I find it ironic that i.e. (4 characters) is an abbreviation for id est (5 characters). Irony aside, id est means “that is”, or if you want definitions that also begin with the letter “i”, let’s go with “in other words”, “in essence” or “I explain.” What happens after i.e. is usually clarification of the generality you just posited. So for example, I might say, “I just took a day off work to go to my least favorite place, i.e., the dentist.” This would not be followed by etc. since “the dentist” clarifies “least favorite place”. I may have other non-favorite places, but the dentist is the ultimate in least favorite things. Use of i.e. narrows down and clarifies.
On the other hand, e.g. is an abbreviation for the longer Latin phrase exempli gratia meaning, “for example”. You can easily remember this because it begins with “e” as in “example.” Also, you might try to pronounce e.g. What you’ll get is “egg”; follow that with “sample” and you get “example”! “For example” would be followed by a list of things that suit the initial expression. For instance, I could say, “There are many places I’d rather not go on my day off, e.g., the accountant, the doctor, the dentist.” Notice again, I did not add etc. This is just the short list. Using e.g. enlarges.
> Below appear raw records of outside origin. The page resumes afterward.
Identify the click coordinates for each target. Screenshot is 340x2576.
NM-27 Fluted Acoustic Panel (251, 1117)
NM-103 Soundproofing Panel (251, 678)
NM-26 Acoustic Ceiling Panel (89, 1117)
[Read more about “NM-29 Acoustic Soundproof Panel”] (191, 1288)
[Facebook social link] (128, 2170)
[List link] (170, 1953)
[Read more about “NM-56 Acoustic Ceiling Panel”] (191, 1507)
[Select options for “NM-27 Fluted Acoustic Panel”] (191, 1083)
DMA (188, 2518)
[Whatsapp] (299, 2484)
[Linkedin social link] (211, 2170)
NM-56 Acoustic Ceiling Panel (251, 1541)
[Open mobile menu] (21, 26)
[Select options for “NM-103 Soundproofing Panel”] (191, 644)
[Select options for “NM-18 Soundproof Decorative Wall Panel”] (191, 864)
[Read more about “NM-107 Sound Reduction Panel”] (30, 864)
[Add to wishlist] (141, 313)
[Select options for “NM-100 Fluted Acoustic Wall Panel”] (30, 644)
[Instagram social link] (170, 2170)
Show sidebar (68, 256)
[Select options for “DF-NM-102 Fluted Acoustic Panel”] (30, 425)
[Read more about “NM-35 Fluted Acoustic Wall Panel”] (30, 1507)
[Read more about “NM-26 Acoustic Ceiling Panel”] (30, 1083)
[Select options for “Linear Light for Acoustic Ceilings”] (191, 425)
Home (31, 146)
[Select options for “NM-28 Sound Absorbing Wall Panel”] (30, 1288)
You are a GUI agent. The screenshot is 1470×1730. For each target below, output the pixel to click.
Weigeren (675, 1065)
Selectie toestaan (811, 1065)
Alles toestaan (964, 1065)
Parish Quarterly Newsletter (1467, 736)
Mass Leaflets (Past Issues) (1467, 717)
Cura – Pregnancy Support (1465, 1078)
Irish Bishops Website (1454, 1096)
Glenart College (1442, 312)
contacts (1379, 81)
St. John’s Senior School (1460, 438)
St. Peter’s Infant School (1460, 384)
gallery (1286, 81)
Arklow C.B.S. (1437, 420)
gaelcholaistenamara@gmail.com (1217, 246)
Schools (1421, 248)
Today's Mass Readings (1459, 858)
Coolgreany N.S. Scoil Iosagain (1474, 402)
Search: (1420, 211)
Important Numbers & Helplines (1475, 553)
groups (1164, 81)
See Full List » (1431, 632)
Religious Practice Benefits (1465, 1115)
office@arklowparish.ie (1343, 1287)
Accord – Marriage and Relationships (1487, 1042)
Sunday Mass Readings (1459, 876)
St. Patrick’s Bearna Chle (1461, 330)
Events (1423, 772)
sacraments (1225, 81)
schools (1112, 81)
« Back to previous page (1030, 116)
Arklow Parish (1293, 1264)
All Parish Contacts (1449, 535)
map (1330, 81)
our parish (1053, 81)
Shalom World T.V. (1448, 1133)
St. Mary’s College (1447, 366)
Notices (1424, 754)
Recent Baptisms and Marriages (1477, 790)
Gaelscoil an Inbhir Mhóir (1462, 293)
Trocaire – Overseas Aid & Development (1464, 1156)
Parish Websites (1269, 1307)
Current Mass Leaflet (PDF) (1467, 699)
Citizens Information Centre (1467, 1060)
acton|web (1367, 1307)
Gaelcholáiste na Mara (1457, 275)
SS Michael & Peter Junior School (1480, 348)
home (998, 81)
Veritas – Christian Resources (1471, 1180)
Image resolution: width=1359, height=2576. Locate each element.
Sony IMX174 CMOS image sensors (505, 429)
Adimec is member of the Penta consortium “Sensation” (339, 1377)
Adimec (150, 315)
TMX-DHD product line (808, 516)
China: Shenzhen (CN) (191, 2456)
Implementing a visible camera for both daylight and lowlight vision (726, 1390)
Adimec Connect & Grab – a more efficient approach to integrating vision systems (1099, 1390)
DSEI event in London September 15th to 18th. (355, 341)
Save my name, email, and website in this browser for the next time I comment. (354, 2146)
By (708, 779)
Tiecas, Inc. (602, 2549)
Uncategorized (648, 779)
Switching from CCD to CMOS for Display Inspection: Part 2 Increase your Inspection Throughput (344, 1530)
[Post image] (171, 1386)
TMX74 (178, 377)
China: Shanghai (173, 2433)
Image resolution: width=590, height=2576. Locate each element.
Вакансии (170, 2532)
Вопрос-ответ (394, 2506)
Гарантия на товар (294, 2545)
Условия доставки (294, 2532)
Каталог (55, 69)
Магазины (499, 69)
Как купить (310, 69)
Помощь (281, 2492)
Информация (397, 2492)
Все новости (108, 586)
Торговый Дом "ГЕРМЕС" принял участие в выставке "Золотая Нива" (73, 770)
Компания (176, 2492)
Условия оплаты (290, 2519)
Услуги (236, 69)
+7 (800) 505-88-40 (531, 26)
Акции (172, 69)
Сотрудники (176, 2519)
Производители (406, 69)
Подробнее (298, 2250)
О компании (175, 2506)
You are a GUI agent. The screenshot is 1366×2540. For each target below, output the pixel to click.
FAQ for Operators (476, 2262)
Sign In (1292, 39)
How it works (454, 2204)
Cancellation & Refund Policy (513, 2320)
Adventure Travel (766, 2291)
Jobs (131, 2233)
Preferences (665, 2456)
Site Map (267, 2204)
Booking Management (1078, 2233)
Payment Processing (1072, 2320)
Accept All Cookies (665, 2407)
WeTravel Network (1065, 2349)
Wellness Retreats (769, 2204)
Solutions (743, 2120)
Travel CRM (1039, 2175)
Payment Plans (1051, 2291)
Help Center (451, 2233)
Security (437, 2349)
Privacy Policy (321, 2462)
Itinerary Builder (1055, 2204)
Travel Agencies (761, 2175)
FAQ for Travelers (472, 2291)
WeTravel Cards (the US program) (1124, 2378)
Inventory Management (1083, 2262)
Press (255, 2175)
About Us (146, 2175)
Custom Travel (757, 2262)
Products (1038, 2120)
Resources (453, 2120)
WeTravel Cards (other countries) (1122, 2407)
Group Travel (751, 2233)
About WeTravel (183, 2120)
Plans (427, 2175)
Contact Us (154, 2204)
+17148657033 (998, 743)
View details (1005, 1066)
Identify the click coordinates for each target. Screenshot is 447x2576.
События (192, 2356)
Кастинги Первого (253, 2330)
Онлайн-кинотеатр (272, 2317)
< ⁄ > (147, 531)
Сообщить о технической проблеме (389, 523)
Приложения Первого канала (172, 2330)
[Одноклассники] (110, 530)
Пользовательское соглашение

The King of Siam (in The King and I) turned etc. into an endearing pronouncement. He used it correctly to describe the many ways that Anna always had to be physically lower than himself: “When I shall sit, you shall sit, when I shall kneel, you shall kneel, etc., etc., etc.” He didn’t start this list with “for example.” Starting with “for example” and ending with etc. would be redundant. Etc. is short for et cetera and means “and so forth, the rest, and more”. “For example”, though only two words, implies “here are a few things, there are more, but I’ll let you imagine them.” In other words, “many more” is built in.
A few other notes: i.e. and e.g. do not need to be italicized as they have become standard English usage (I only did it here for clarity) and a comma should follow. When in doubt, however, use the English – “in other words” or “for example” and you’ll know the right way to go.
Another little Latin word that seems to be causing a kerfuffle in some uses is per. In writing (and sometimes speech), many people tend to add a tiny English word first, causing many readers to grimace. If you are writing a memo and you say “As per your instructions,” you’ve gone one word too far. One critic I found views this usage as pleonastic. Isn’t that a lovely word? It means “the use of more words than necessary”! If your goal is sharp, concise writing, it is always best NOT to use more words than necessary (see my favorite little book on writing: The Elements of Style, by William Strunk and E.B. White). If you want to say “according to your instructions,” simply say per. The other Latin expression using per – per se – meaning “by itself” or “intrinsically” – conforms to the rule of not being pleonastic, just as long as it is used and spelled correctly
So many Latin words and abbreviations have become part of our vocabulary that in many cases we aren’t even aware that they are Latin. What other more appropriate words would we use for abacus, ad hoc, ad lib, alias, ad nauseam, alma mater, alibi, alter ego, or appendix (and those are just some of the “a” words)? No matter what language you use, don’t make yourself persona non grata by employing solecisms, instead make every written thing your magnum opus.
P.S. (another Latin expression!) The title of this blog means “Let’s Speak Latin” and magnum opus is a large and important piece of art, music or literature, especially one regarded as the most important work of the artist or writer.